WHAT THE EXERCISE ASKS: For each line below that includes the string "give", show the whole line.

DATA EXTRACT:

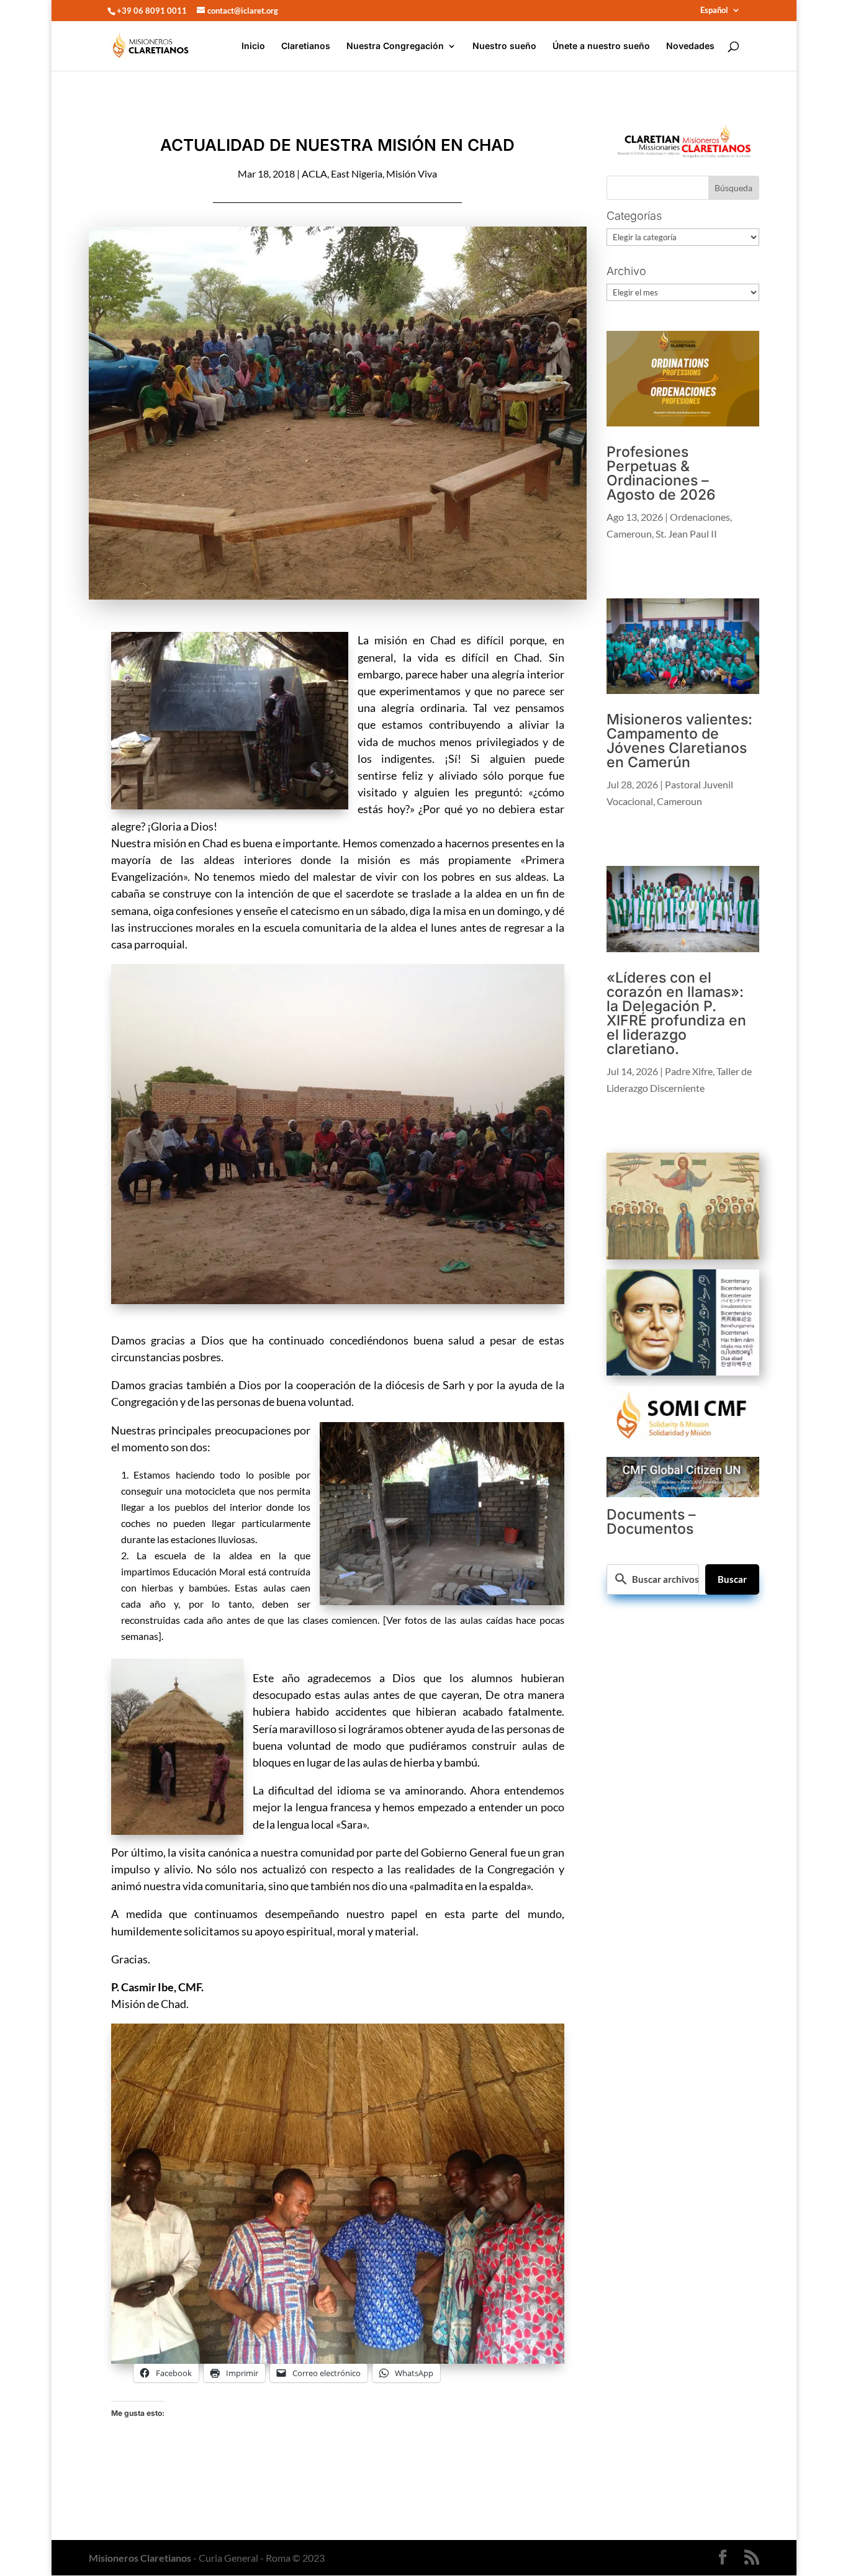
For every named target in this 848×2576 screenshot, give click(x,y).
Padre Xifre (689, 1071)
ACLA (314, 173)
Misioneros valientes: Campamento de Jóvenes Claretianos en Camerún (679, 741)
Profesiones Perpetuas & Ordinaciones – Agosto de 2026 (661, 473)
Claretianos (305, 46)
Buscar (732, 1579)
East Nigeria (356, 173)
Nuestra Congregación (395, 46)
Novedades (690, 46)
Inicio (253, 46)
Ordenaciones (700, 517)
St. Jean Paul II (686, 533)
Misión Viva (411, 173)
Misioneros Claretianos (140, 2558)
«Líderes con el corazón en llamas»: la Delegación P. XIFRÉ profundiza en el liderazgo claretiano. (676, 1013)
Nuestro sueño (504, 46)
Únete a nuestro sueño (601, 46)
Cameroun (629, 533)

==

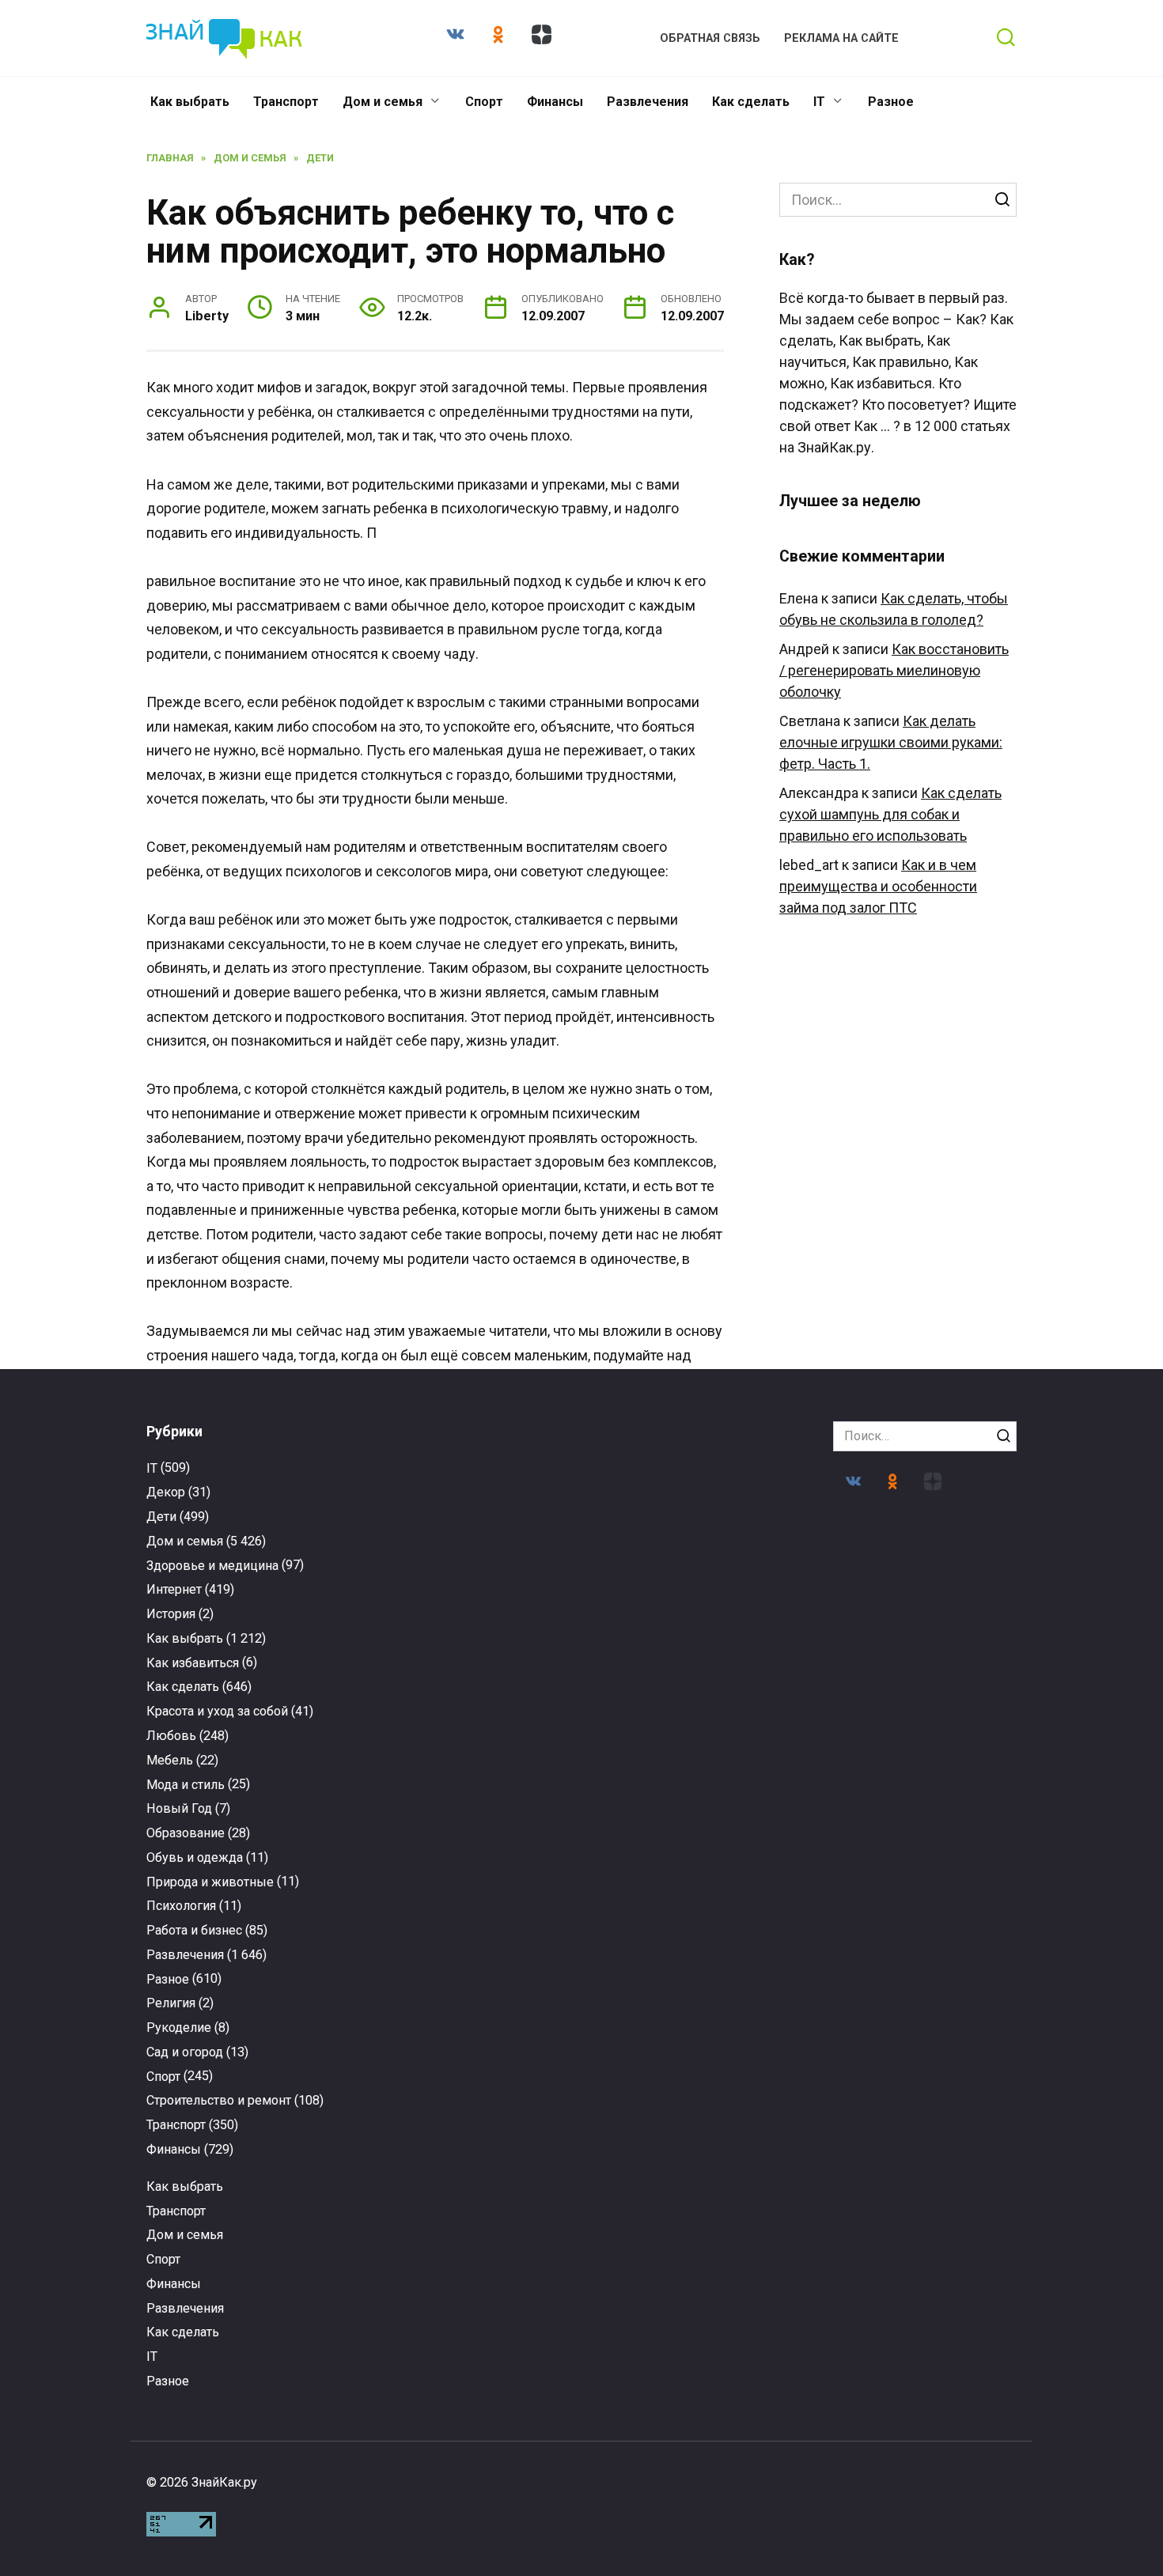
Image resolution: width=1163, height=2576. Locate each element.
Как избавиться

* * *

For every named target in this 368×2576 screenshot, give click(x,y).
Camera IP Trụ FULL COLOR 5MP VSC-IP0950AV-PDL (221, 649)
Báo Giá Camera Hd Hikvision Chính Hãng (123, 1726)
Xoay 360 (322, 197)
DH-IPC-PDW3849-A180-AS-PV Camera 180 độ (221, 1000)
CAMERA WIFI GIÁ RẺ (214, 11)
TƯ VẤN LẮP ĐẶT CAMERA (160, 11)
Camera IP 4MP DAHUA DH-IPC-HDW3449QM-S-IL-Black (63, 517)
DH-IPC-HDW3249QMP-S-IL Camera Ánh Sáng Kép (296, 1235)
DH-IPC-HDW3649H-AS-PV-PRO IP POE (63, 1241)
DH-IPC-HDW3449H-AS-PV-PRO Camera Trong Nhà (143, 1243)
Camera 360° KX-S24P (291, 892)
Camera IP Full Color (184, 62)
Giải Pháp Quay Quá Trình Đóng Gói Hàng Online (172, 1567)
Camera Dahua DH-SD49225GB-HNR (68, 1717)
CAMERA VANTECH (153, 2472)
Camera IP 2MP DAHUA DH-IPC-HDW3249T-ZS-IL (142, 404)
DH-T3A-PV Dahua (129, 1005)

OUTPUT OF THE TASK:
For every named target in this 848×2576 screenshot, give click(x,y).
For every named target in this 368×2576 screenshot, give click(x,y).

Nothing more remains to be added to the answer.